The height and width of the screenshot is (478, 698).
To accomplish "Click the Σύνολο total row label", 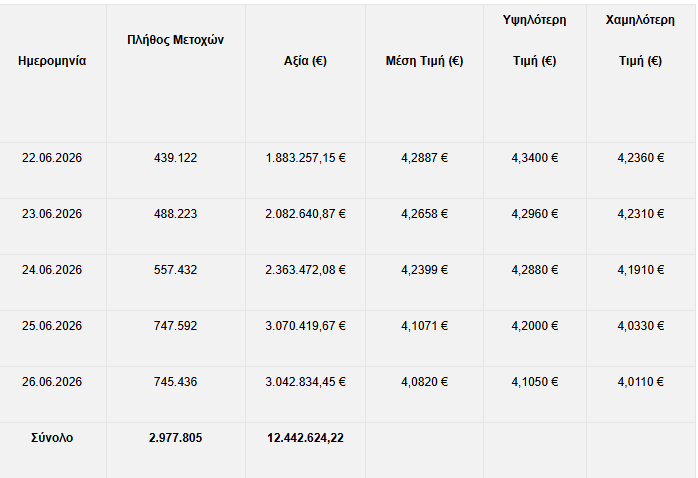I will pos(52,438).
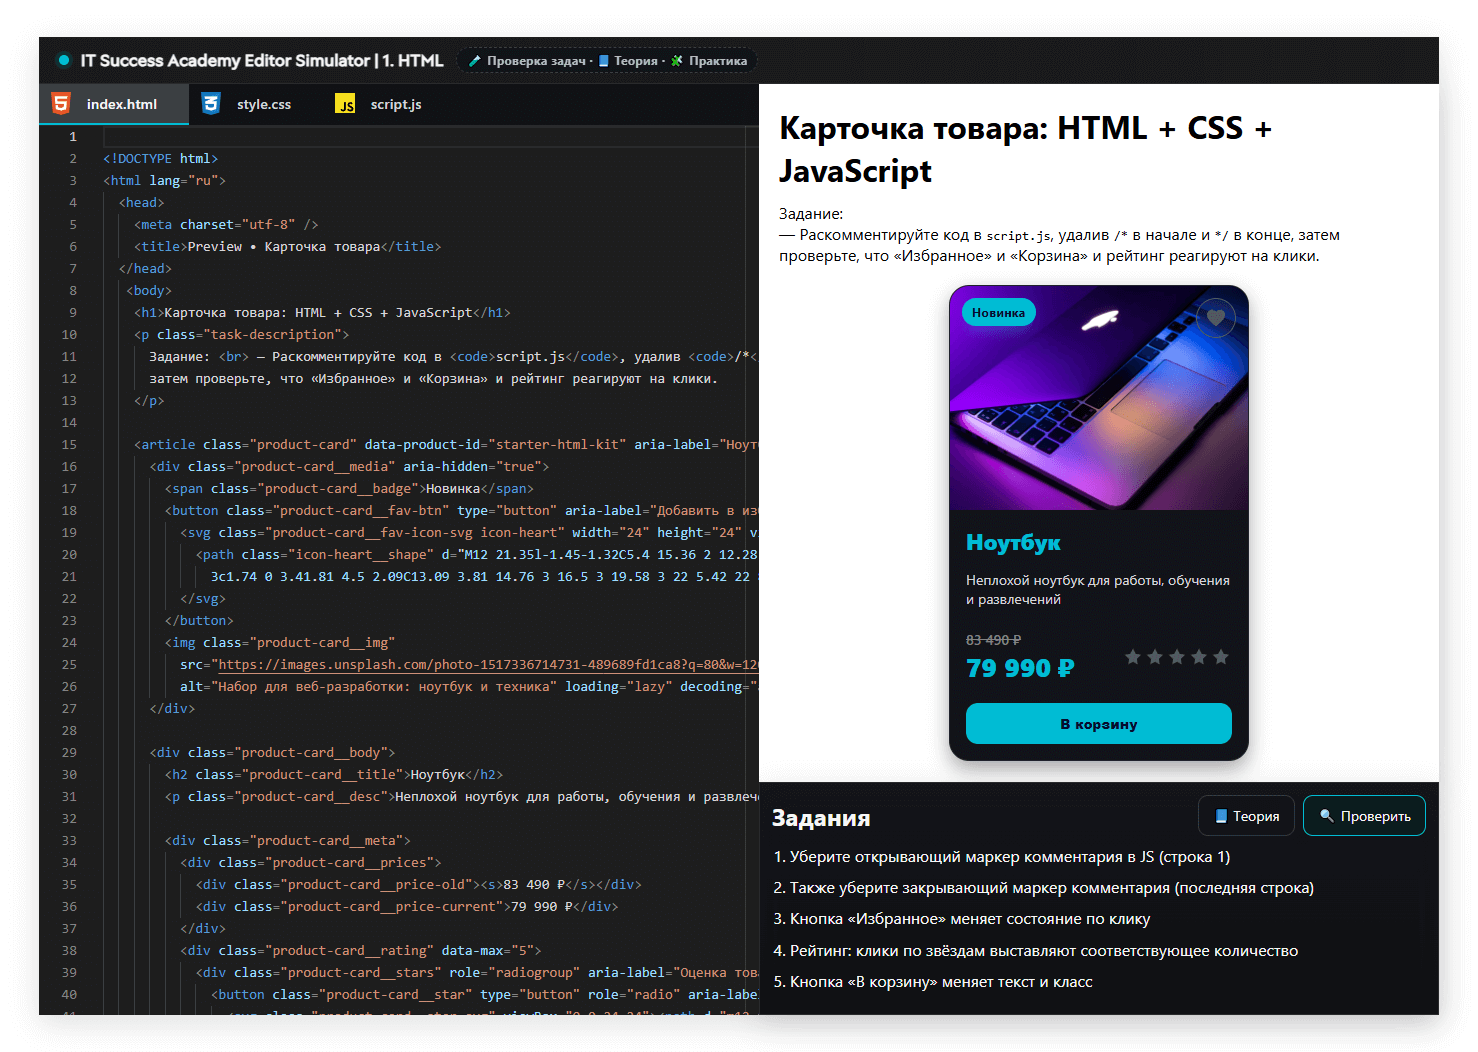Click line number 15 in the editor gutter
Image resolution: width=1478 pixels, height=1052 pixels.
[x=69, y=445]
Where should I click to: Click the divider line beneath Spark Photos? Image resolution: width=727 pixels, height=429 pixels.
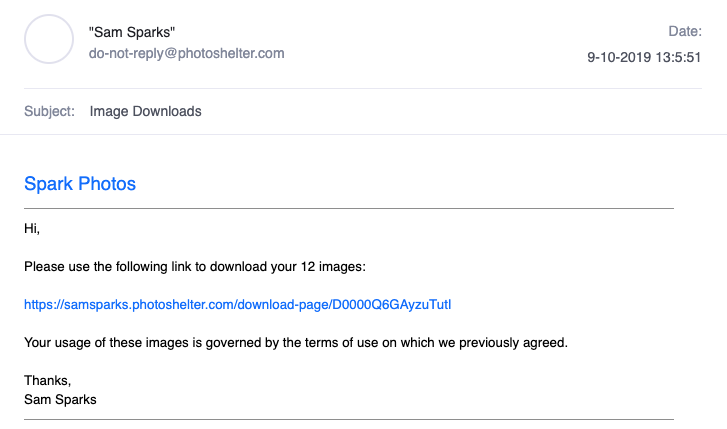[349, 209]
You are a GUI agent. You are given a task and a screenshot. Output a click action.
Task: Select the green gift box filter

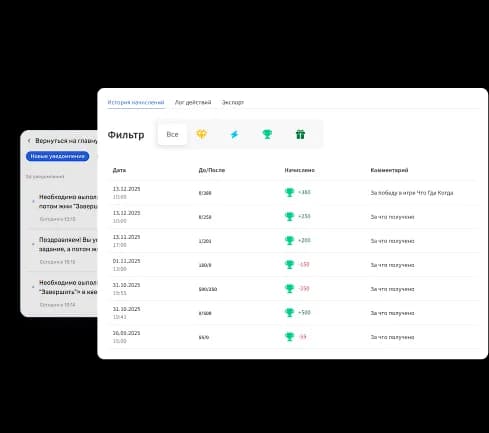coord(300,134)
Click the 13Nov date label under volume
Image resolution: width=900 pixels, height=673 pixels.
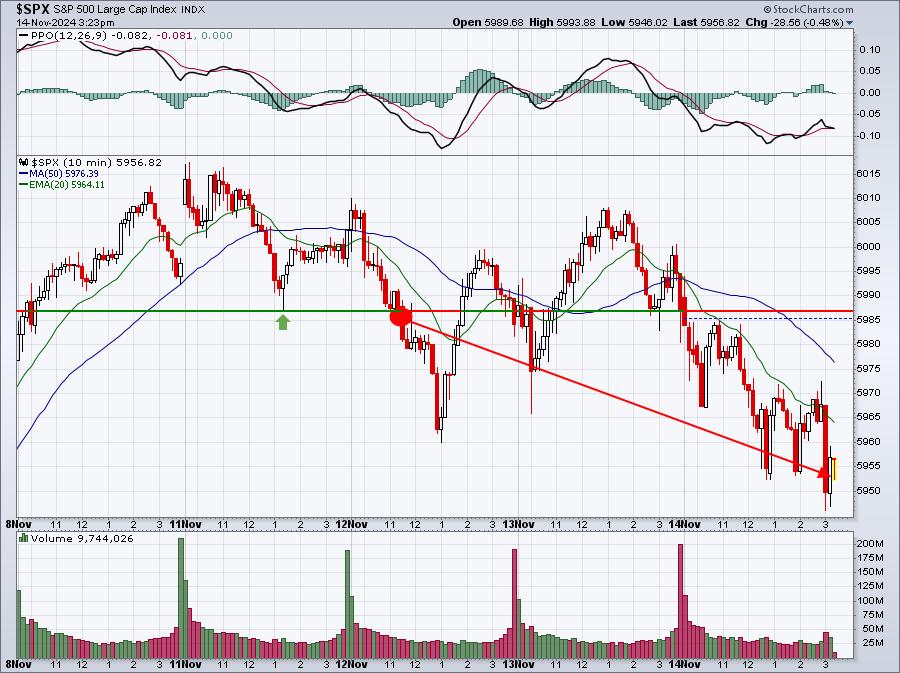pyautogui.click(x=518, y=664)
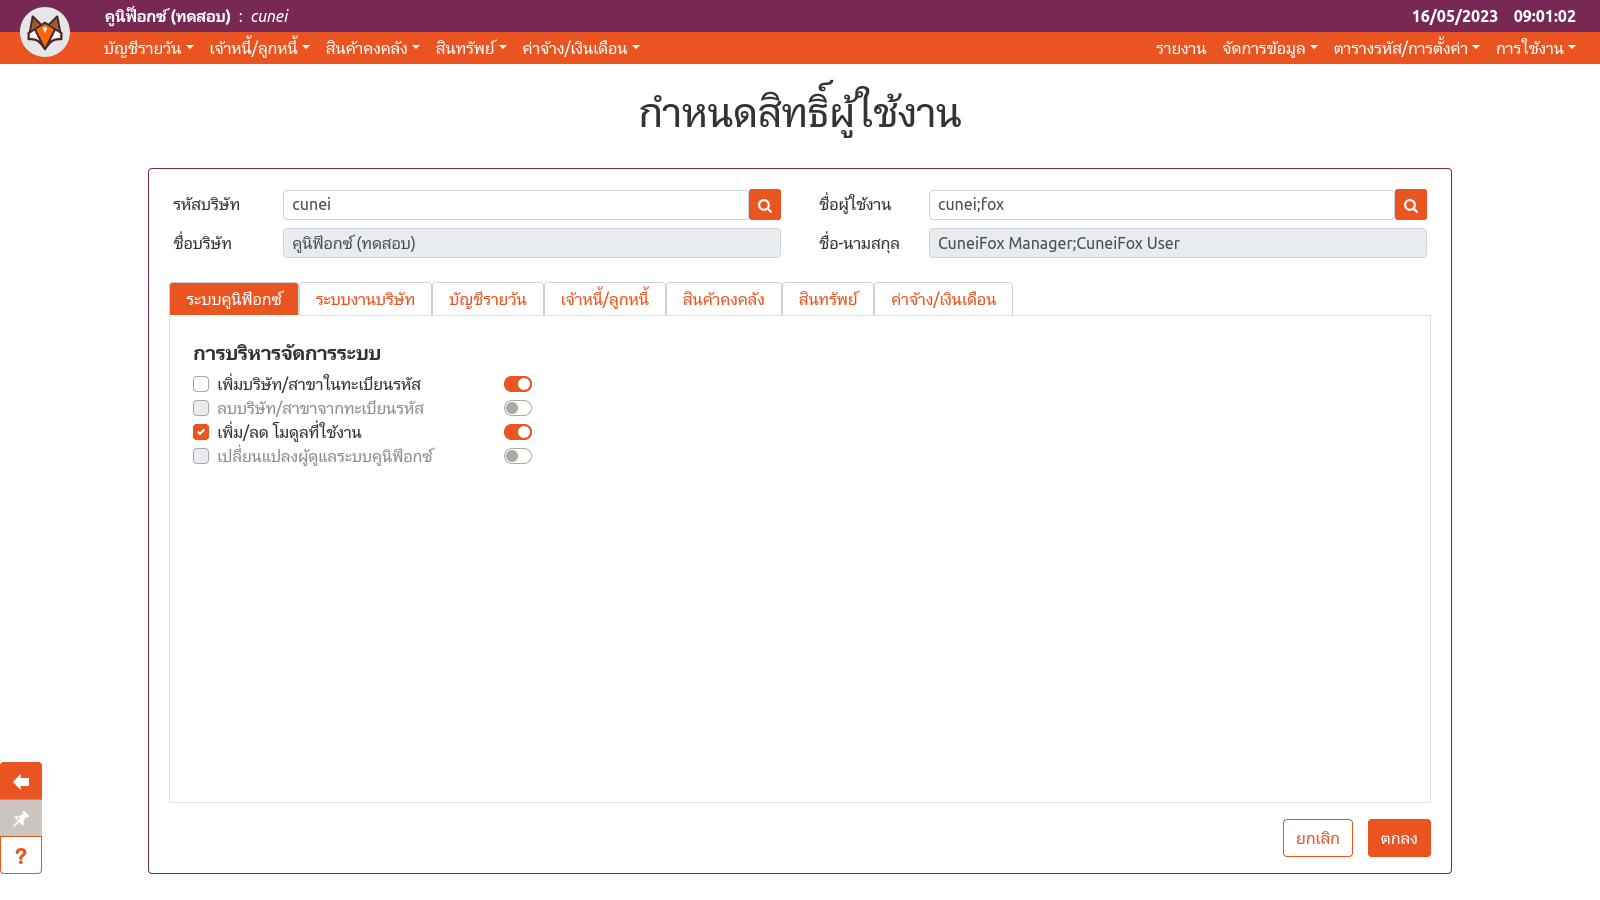Turn off toggle for เพิ่ม/ลด โมดูลที่ใช้งาน

point(517,432)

*Work item:* Take the line that holds "Task: Select the green gift box filter" as the start and the last line of the data as the end. Copy only those lines exactly, both ends included, except the pictures.

*Answer section:*
Task: Select the green gift box filter

coord(300,134)
Click the 13Nov date label under volume
Image resolution: width=900 pixels, height=673 pixels.
pyautogui.click(x=518, y=664)
Turn off toggle for เพิ่ม/ลด โมดูลที่ใช้งาน

point(517,432)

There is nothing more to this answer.